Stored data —
• • • • •

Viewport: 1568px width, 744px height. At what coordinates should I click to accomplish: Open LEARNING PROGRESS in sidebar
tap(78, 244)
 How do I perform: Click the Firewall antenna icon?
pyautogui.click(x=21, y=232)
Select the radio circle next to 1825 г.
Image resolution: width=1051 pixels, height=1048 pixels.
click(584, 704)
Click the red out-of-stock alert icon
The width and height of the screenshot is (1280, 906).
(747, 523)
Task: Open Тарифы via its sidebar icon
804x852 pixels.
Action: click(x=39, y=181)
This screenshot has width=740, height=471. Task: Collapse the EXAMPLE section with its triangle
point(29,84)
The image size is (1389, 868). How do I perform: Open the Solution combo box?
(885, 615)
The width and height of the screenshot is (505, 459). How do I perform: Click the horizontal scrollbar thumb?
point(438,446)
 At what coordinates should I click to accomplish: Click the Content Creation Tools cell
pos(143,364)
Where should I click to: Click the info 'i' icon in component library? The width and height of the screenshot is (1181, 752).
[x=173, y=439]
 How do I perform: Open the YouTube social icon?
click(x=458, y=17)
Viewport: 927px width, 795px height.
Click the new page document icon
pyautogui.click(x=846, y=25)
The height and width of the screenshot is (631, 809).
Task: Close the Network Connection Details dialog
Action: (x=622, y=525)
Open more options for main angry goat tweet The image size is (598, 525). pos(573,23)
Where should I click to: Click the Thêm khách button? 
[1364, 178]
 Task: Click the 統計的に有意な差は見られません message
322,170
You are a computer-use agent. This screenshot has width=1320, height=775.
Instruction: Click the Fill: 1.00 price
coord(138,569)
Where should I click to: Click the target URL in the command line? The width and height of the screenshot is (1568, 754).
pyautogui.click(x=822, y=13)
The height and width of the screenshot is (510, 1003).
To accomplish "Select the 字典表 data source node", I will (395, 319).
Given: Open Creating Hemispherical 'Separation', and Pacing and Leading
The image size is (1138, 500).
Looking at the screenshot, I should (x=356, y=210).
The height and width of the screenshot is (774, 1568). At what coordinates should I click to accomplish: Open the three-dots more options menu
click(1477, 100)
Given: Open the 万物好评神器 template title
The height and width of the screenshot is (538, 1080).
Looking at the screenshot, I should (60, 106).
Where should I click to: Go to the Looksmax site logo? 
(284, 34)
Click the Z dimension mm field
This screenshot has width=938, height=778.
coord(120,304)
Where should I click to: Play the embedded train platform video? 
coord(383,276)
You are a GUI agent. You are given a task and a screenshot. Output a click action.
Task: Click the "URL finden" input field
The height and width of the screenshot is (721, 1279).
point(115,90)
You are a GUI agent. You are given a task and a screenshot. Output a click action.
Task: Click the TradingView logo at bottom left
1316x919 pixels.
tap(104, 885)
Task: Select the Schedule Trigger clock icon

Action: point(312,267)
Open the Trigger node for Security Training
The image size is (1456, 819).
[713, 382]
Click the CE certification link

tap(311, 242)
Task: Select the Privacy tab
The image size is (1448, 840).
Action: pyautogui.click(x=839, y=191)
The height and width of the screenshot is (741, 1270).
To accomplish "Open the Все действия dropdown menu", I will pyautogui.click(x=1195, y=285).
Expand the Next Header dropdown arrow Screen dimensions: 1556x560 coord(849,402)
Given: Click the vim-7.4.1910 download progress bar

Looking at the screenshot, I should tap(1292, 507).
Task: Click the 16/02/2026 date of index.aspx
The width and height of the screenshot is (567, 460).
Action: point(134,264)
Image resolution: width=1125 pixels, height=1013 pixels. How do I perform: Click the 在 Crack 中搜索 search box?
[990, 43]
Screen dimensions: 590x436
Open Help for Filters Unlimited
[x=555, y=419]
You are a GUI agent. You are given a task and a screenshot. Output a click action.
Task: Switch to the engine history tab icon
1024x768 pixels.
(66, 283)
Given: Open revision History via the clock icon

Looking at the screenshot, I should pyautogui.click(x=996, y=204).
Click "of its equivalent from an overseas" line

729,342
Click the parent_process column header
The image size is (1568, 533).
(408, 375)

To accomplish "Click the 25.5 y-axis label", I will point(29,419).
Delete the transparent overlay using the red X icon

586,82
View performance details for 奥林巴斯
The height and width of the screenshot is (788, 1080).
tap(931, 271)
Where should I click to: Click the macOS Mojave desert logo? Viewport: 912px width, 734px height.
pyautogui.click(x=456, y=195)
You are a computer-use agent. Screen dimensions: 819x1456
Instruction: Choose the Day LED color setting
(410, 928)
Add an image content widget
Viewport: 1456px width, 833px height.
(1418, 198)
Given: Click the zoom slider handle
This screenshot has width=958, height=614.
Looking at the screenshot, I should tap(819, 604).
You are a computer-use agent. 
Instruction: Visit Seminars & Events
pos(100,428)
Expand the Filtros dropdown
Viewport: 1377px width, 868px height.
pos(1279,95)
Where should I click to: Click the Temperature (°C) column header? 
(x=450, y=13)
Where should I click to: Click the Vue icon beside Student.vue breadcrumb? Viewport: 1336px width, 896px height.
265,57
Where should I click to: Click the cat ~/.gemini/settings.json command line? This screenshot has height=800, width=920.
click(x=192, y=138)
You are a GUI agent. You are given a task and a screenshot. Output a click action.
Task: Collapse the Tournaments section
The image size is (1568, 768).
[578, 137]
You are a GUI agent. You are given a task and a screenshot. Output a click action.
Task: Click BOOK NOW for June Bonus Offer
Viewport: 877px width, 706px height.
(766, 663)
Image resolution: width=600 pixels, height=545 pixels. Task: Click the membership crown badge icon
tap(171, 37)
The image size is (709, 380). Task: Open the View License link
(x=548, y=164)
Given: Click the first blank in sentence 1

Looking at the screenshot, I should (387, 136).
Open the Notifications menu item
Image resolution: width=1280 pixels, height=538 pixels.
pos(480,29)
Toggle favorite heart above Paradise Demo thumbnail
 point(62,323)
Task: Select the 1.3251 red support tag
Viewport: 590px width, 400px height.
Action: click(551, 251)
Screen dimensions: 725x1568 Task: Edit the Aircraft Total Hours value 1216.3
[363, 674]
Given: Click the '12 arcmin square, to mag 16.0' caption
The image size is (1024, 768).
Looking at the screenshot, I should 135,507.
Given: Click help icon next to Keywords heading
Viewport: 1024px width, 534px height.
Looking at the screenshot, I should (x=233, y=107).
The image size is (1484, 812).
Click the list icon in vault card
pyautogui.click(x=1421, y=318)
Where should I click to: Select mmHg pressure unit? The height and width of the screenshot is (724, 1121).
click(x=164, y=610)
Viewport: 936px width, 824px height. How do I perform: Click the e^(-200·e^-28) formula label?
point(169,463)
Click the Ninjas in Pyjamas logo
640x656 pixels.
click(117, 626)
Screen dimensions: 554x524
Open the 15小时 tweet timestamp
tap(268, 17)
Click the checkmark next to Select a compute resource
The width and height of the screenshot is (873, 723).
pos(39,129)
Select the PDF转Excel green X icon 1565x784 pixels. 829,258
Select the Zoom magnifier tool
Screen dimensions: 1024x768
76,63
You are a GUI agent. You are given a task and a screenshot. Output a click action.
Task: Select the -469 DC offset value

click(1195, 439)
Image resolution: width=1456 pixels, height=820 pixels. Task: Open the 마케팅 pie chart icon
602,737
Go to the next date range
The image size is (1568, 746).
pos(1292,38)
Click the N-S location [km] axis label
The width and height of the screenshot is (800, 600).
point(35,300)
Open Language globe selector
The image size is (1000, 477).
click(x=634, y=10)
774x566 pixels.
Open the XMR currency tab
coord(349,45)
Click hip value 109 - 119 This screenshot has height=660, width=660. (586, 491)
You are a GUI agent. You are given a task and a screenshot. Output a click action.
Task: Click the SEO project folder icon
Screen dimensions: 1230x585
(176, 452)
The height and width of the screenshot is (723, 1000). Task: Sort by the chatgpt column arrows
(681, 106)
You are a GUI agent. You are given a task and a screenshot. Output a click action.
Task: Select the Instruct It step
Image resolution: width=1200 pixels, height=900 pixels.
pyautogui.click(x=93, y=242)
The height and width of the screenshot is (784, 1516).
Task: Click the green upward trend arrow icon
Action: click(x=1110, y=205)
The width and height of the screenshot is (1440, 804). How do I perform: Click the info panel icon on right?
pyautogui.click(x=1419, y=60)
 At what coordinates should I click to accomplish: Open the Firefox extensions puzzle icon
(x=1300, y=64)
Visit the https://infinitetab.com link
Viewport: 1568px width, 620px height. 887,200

• • • • •

EXERCISE —
Could you restate, word for word, the lines above from the one with "Where should I click to: Click the info" to the one with "You are a computer-use agent. This", both included?

SOLUTION FOR THIS EXERCISE —
Where should I click to: Click the info 'i' icon in component library? The width and height of the screenshot is (1181, 752).
[x=173, y=439]
 How do I perform: Open the YouTube social icon?
click(x=458, y=17)
Viewport: 927px width, 795px height.
Click the new page document icon
pyautogui.click(x=846, y=25)
The height and width of the screenshot is (631, 809).
Task: Close the Network Connection Details dialog
Action: (x=622, y=525)
Open more options for main angry goat tweet The image size is (598, 525). pos(573,23)
Where should I click to: Click the Thêm khách button? 
[1364, 178]
 Task: Click the 統計的に有意な差は見られません message
322,170
You are a computer-use agent. This screenshot has width=1320, height=775.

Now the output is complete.